| Problem to work on |
Turn the records below into a JSON list of strings with one string per line, skipping blank lines. Leave the pictures out of the answer.

BEGIN Material for this task

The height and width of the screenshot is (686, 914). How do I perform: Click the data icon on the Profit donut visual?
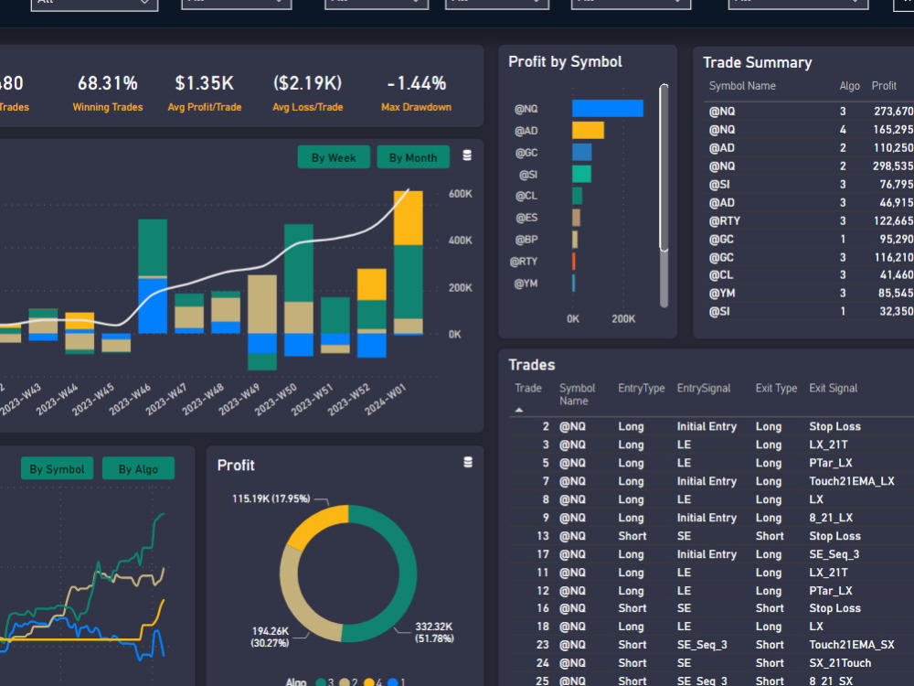click(x=467, y=463)
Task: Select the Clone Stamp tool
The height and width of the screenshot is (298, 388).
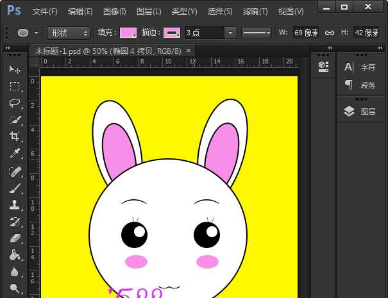Action: click(15, 205)
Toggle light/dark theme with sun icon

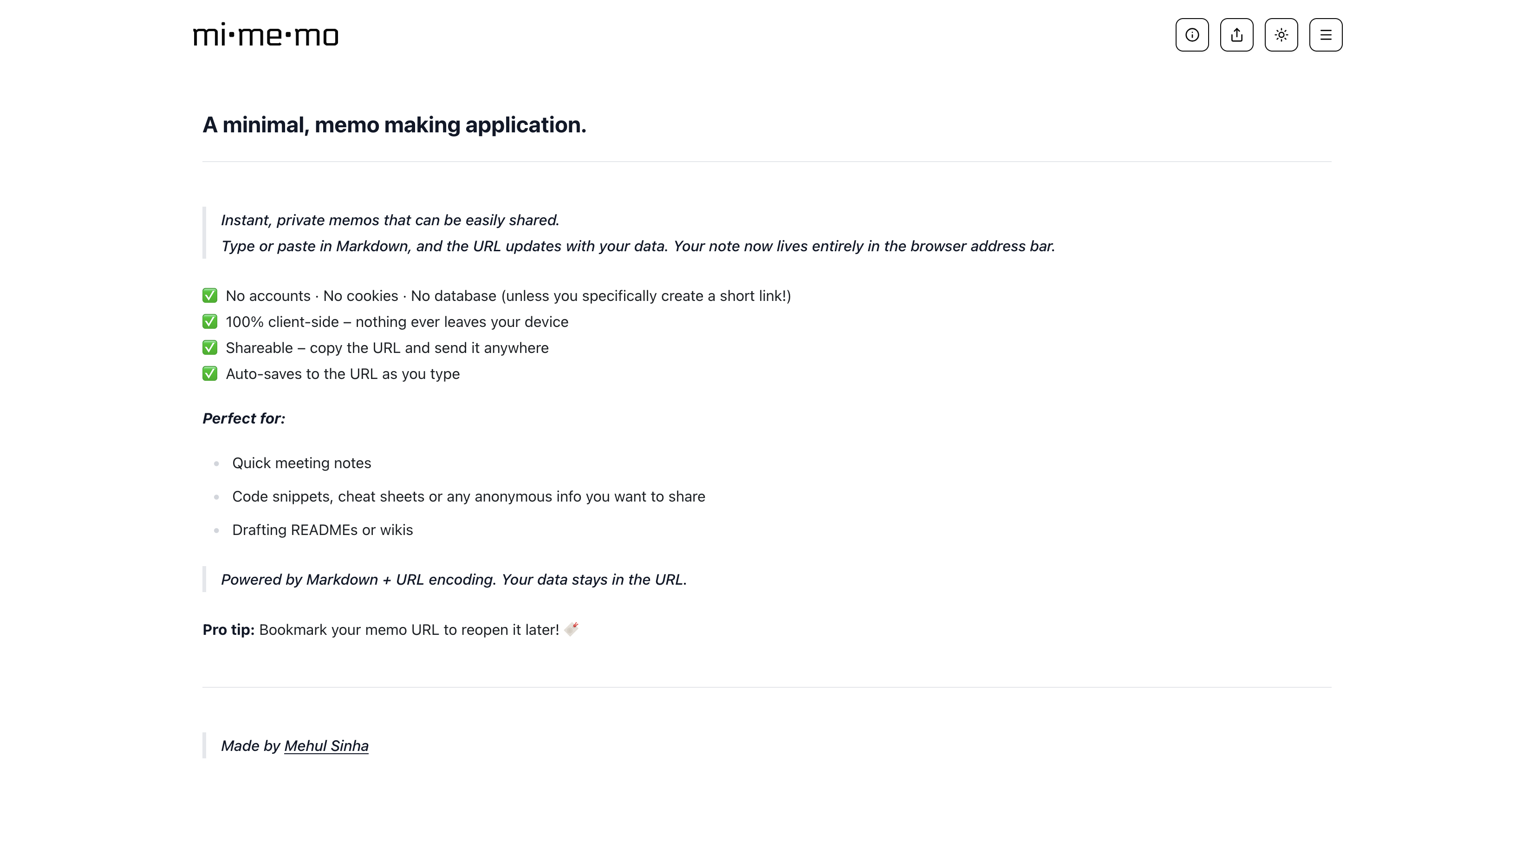click(1281, 35)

END Material for this task

| Written solution |
[
  "The height and width of the screenshot is (686, 914). How do I perform: Click the data icon on the Profit donut visual?",
  "click(x=467, y=463)",
  "Task: Select the Clone Stamp tool",
  "The height and width of the screenshot is (298, 388).",
  "Action: click(15, 205)",
  "Toggle light/dark theme with sun icon",
  "click(1281, 35)"
]